United States Court of Appeals Tenth Circuit.
Sept. 1, 1967.
Richard L. Bohanon, Oklahoma City, Okl. (Barefoot, Moler, Bohanon & Barth, Oklahoma City, Okl., of counsel, with him on the brief), for appellants.
Richard B. McDermott, Tulsa, Okl. (Robert MacCrate, Hugh B. Cox, Henry P. Sailer, D. E. Hammer, Sullivan & Cromwell, New York City, Covington & Burling, Washington, D.C. and Boesche, McDermott & Eskridge, Tulsa, Okl., of counsel, with him on the brief), for appellees.
Before LEWIS, BREITENSTEIN and SETH, Circuit Judges.
SETH, Circuit Judge.
The appellants, a dissolved Oklahoma corporation and its liquidating trustees, appeal entry of summary judgment dismissing their complaint seeking treble damages under section 4 of the Clayton Act, 15 U.S.C. 15.
The appellant corporation, 'Nationwide,' was organized by the three appellant trustees to sell exclusive territorial franchises to independent businessmen engaged in appraising damage to automobiles.

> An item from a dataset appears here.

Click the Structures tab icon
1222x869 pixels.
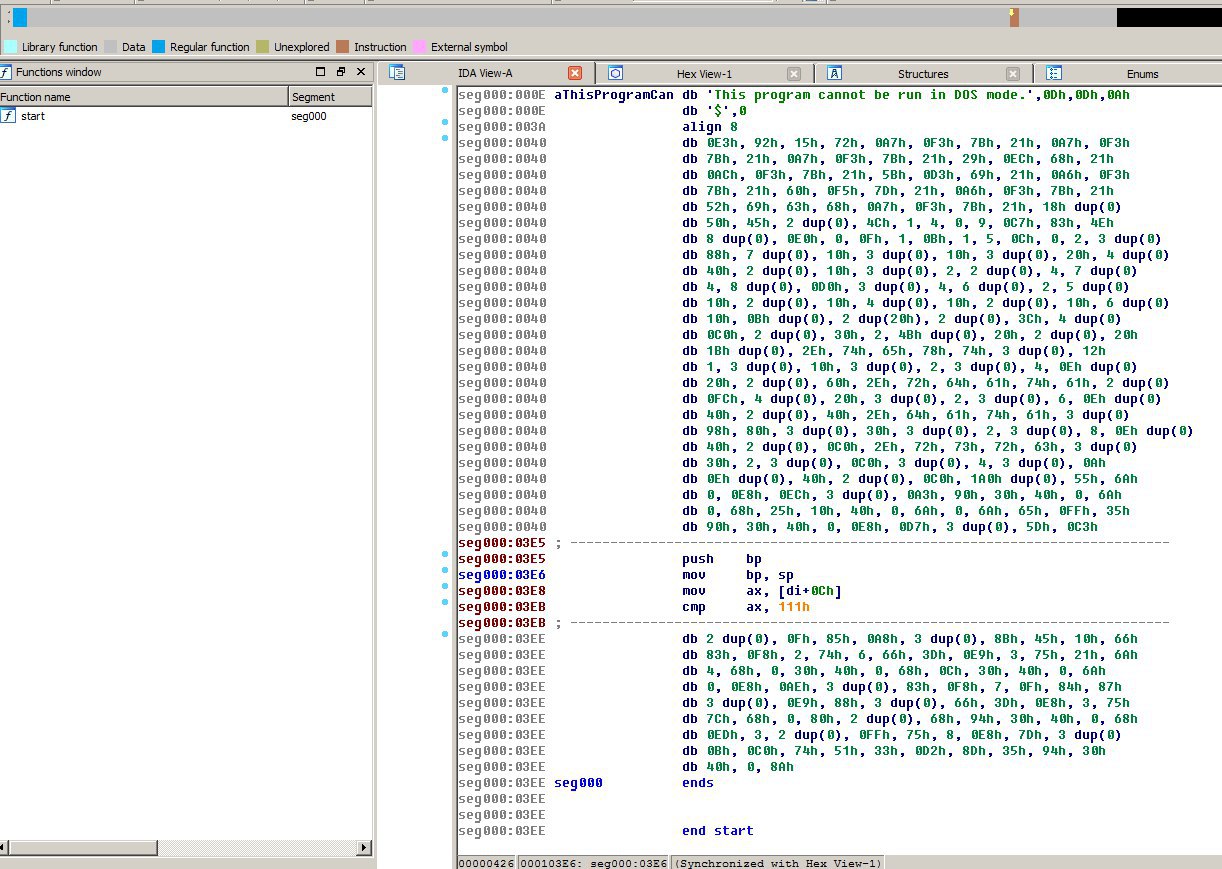(x=835, y=73)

Appraisers securing a Nationwide franchise were permitted to use the Nationwide trade name, and Nationwide indicated that it would provide business advice to its franchise holders and would conduct extensive advertising of its trade name and appraisal services with insurance companies since a substantial percentage of the auto damage appraisal work is performed for such companies. The initial cost of a Nationwide franchise was $1,000, and the franchise holder was further obligated to pay five per cent of its gross receipts to Nationwide for the duration of the franchise. Nationwide itself did not perform damage appraisals. Before its dissolution, after operating about sixteen months, Nationwide had four franchised appraisers, one each in Wichita, Fort Smith, Tulsa, and Oklahoma City.

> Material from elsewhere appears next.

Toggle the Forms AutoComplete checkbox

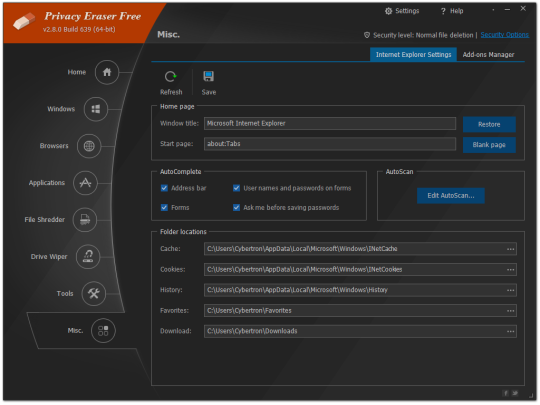point(164,207)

The appellees are associations whose members are insurance companies. Although the appellee associations provide consultation, advice, and service to their members, the associations do not write insurance, settle claims, or appraise auto damage. Nationwide's complaint alleges that the appellee associations influenced their members to 'sponsor' a single appraiser in a particular locality and thereafter to refer all auto damage appraisals to the sponsored appraiser, excluding other appraisers in the same locality. Nationwide's complaint further alleges that the plan of sponsored appraisers unreasonably restrained competition in trade and commerce in violation of the Sherman Act, and that the appellee associations have thus conspired to restrain trade and commerce, resulting in the elimination of competition and the exclusion of Nationwide and its franchise holders from a substantial segment of the damage appraisal business. The appellees deny Nationwide's allegations but of course concede that the allegations of the complaint must be taken as true because appeal is taken from summary judgment.

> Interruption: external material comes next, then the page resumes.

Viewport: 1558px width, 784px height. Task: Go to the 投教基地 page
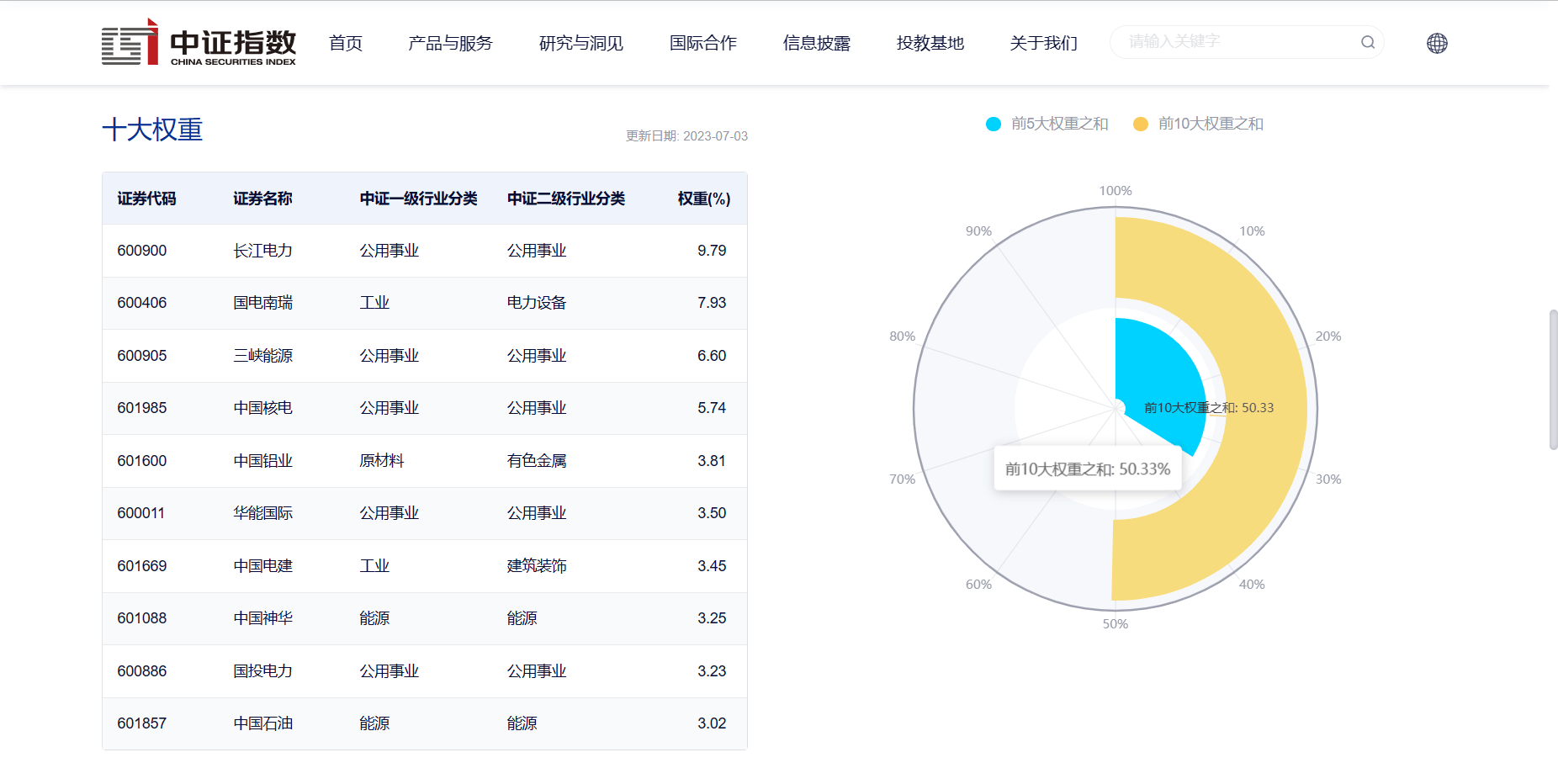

The appellee associations moved for summary judgment on the ground that Nationwide lacked standing to sue under section 4 of the Clayton Act because the undisputed facts disclosed that the alleged injury to Nationwide was indirect, secondary, and derivative. The motion was granted as the District Court concluded that Nationwide would be injured only indirectly by the effect of the alleged violations of the Act on its Franchise holders who were the parties actually engaged in appraising auto damage. The trial court held that 'the injury to such a corporation (appellant) by the inability of its franchise holders to secure appraisal assignments does not meet the direct injury requirement of Section 4 of the Clayton Act.' The trial court thus held that Nationwide lacked standing to sue for treble damages and the court granted summary judgment for the appellee associations.
Nationwide does not suggest on appeal that the operative facts underlying the trial court's decision are in dispute. Nationwide's position is that the trial court erred by imposing a 'direct injury' limitation on standing to sue under section 4 when the clear language of section 4 requires only that the plaintiff suffer injury to its 'business or property.'1 Nationwide contends that sufficient injury to its 'business or property' under section 4 is alleged in the complaint because the violations of the Sherman Act have excluded its four franchised appraisers from the damage appraisal business, thus reducing or eliminating income to Nationwide derived from its reservation of five per cent of the gross receipts of its franchised appraisers.
The facts as to the nature of the business of the parties were fully developed for the summary judgment proceedings, and the complaint contains clear and precise allegations as to the actions of defendants. The issue of law thereby presented was suitable for decision on summary judgment. The appellant on appeal does not complain that the case was unsuitable for such disposition.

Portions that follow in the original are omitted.